** START OF ARTICLE **

Lowell Bartholomee, the show’s projection designer, saw another way in which our work was affected: the design had to prepare for any eventuality in the production, and each night only a fraction of what had been designed would be shown. Essentially to Bartholomee this meant “with Deus there's a requirement to be rather zen and let things go…realize that this one video piece that took X amount of time to shoot, X amount to process and finalize…may never be seen by an audience.” When the show closed on January 18, 2015, only six of the possible twelve “paths” had been performed; all lighting and projection cues that would have been executed on one of the other paths were never seen. One of the unseen endings contained a beautiful piece of choreography, set to a piece of original music. It never made it in front of an audience.

Initially, the intention was to incorporate sound and projection cues into the Mt. Olympus system itself. We never discussed doing this with lighting (I’m not going to add the extra layer of complexity of integrating the board with the new program to the already Herculean effort of my first interactive theatre design—let’s do that next time!). Any software developer knows that rolling out a new product involves glitches and setbacks. During our tech week, we experienced our fair share of these, and this led to the decision to offload the sound and video content to QLab (a multimedia playback software), allowing those elements to be run separately as they would during a “normal” show. It would be truly fantastic in a future iteration to make the sound, video, and lighting elements fully integrated and triggered by the audience’s decisions, but that did not happen this time.

** END OF ARTICLE **
** START OF DATA SHOWN **

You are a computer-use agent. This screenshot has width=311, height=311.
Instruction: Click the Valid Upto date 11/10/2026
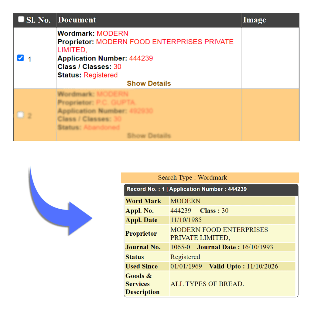(262, 266)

** END OF DATA SHOWN **

AIM:
According to the article on the interactive theatre design, what software took over the sound and video content during tech week? The data has no connection to the article on the interactive theatre design.

TASK ANSWER:
QLab, a multimedia playback software.